I had stumbled across the village of Aieta the previous summer, while driving up from Maratea to try the food at Le Due Lanterne, hotel/restaurant in the village. Out of curiosity, I inquired about cheap village houses for sale. The waitress said there were many, but my holiday was almost over.

The charm of the Tyrrhenian coastline bites deep, however. All autumn long and during winter snow, the memory of the azure sea and green mountains stayed in my mind, especially the village of Aieta, where the idea of possessing a romantic retreat haunted me.

So there I was the following spring, driving in soft sunshine along the corniche from Sapri, a road that loops and winds on the brink of nothing high above the brilliant blue Tyrrhenian. Here the pine-forested Pollino mountains tumble in crags and cliffs to rocky coves and deserted, golden beaches. Dark spears of cypress, sleepy pastel-coloured villas, red geraniums, blue clematis and purple rhododendrons spilling over balustrades all herald the approach of refined Aquafredda, of chic Fiumicello. And then there's Maratea, one of Italy's best-kept secrets, cascading down the mountainside, watched over by a huge, cliff-top statue of Christ, arms outstretched. Onwards, the road clings to steep precipices before descending gently to Praia a Mare.
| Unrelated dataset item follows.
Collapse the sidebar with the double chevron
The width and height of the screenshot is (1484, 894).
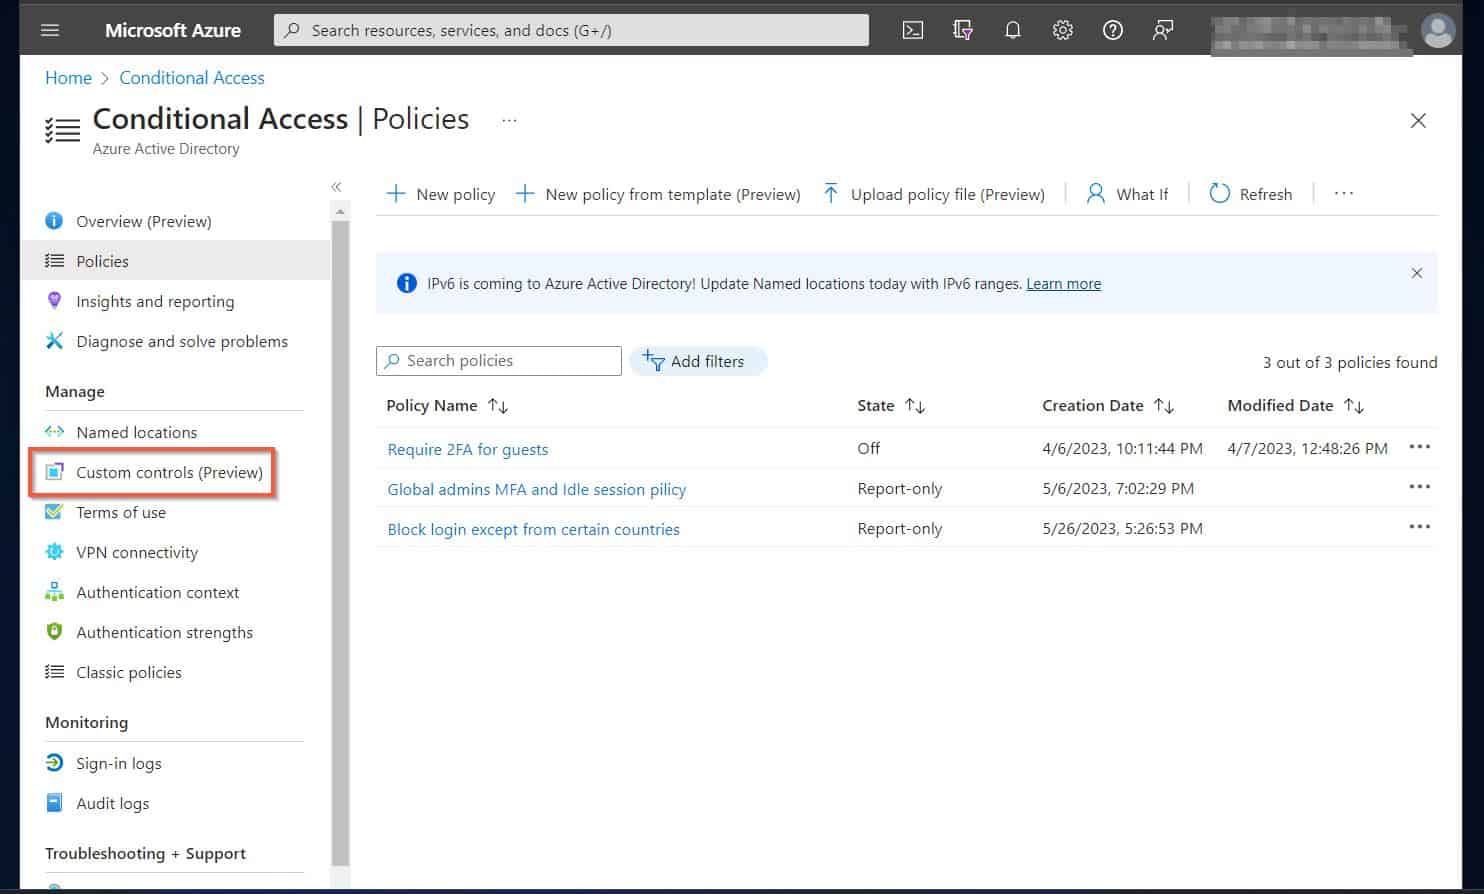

At Praia, I turned inland, climbing dusty hairpin bends until Aieta revealed itself, perched on a rocky promontory, grey and austere, its buildings clustered together against a backdrop of snow on the higher peaks of the Pollino. Arriving unannounced, I came across a well-disposed face in the bar. After a preliminary glass of wine I explained to my new friend, Roberto, that I was looking for a writer's retreat – somewhere humble enough but stunningly beautiful. After a few more glasses of wine, Roberto was organising a viewing of village properties for sale. I was introduced to Giovanni, a local pensioner who, along with six brothers, appeared to own large tracts of Aieta real estate, all of which he wished to convert (immediately) into hard cash. I was transported up the steep and narrow village lanes by miniature tractor, and even transferred to a donkey to ascend to the crumbling walls and fallen-in roofs of the highest properties.

Such beauty – but such decay! One village house, with terracotta walls, exposed beams and timeworn furniture, was in liveable condition. But the refurbishment required was daunting. Roberto, clever fellow that he is, suggested: "Why don't you rent the place, then decide?" So in the summer, I returned, renting with a view to buying.

In a remarkably short time I settled in. I adopted the local bar, where a great cappuccino cost €1, and the local wine – eminently drinkable – half that. Very few day tourists venture up to Aieta. Yet in August the place is buzzing. Former residents who left the village for Rome and the northern cities come faithfully back for the long holiday season. At the bar I bumped into an attractive Roman dentista. My social life was positively humming.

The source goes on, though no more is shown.